After the coup of 1973 and the establishment of the military regime, major changes in urban planning did not take place until the 1980s, when the government adopted a neoliberal economic model. In 1979, the master plan was amended. The urban area was extended to more than 62 000 ha for real estate development. This created urban sprawl, especially in La Florida, with the city reaching 40 619 ha in size in the early 1990s. The 1992 census showed that Santiago had become the country's most populous municipality with 328,881 inhabitants. Meanwhile, a strong earthquake struck the city on 3 March 1985. Although it caused few casualties, it left many people homeless and destroyed many old buildings.

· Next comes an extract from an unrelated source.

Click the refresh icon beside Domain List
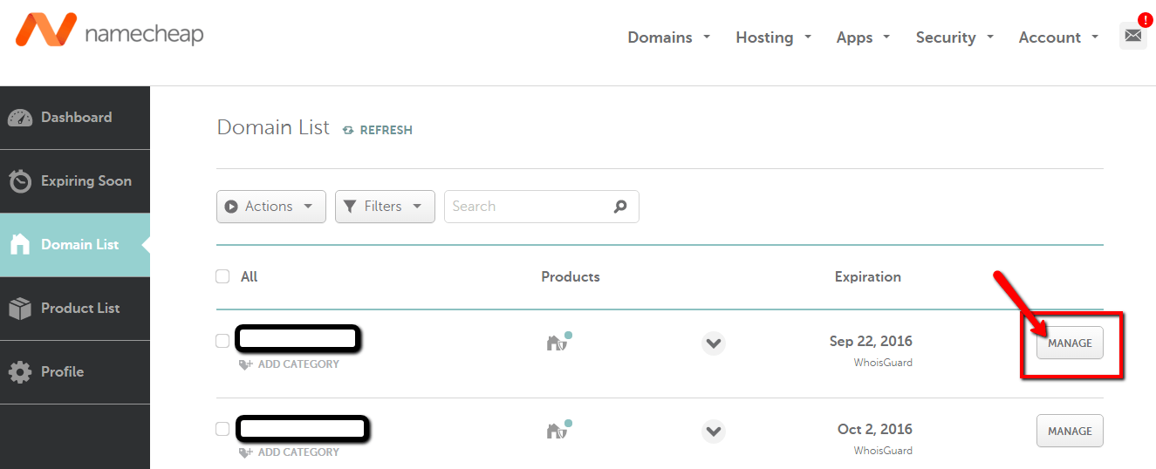 (x=348, y=130)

The metropolis in the early twenty-first century

With the start of the transition to democracy in 1990, the city of Santiago had surpassed three million inhabitants, with the majority living in the south: La Florida was the most populous area, followed by Puente Alto and Maipú. The real estate development in these municipalities and others like Quilicura and Peñalolén largely came from the construction of housing projects for middle-class families. Meanwhile, high-income families moved into the foothills, now called Barrio Alto, increasing the population of Las Condes and giving rise to new communes like Vitacura and Lo Barnechea. The Providencia Avenue area became an important commercial hub in the eastern sector. This development was extended to Barrio Alto, which became an attractive location for the construction of high-rise buildings. Major companies and financial corporations were established in the area, which gave rise to a thriving modern business center known as Sanhattan. The departure of these companies to Barrio Alto and the construction of shopping centers all around the city created a crisis in the city center. To reinvent the area, the main shopping streets were turned into pedestrian walkways, such as the Paseo Ahumada, and the government instituted tax benefits for the construction of residential buildings, which attracted young adults.

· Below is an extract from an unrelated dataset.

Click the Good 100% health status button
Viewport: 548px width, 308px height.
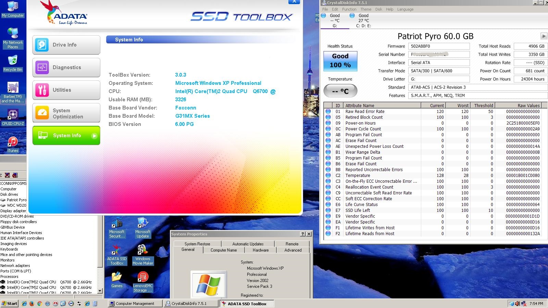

The city began to face a series of problems generated by disorganized growth. Air pollution reached critical levels during the winter months and a layer of smog settled over the city. The authorities adopted legislative measures to reduce industrial pollution and placed restrictions on vehicle use. The Metro was expanded considerably, lines were extended and three new lines were built between 1997 and 2006 in the southeastern sector. A new extension to Maipú was inaugurated in 2011, at which point the metropolitan railway had a total length of 105 km. In the case of buses, the system underwent a major reform in the early 1990s. In 2007 the master plan known as Transantiago was established. It has faced a number of problems since its launch.

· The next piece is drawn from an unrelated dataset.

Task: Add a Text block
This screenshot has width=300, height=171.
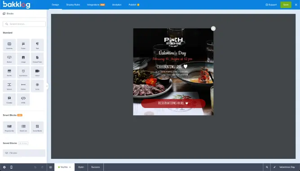Action: 37,45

Entering the twenty-first century, rapid development continued in Santiago. The Civic District was renewed with the creation of the Plaza de la Ciudadanía and construction of the Ciudad Parque Bicentenario to commemorate the bicentenary of the Republic. The development of tall buildings continues in the eastern sector, which culminated in the opening of the skyscrapers Titanium La Portada and Gran Torre Santiago in the Costanera Center complex. However, socioeconomic inequality and geosocial fragmentation remain two of the most important problems in both the city and the country.

On 27 February 2010, a strong earthquake struck the capital, causing some damage to older buildings. However, some modern buildings were also rendered uninhabitable, generating much debate about the actual implementation of mandatory earthquake standards in the modern architecture of Santiago.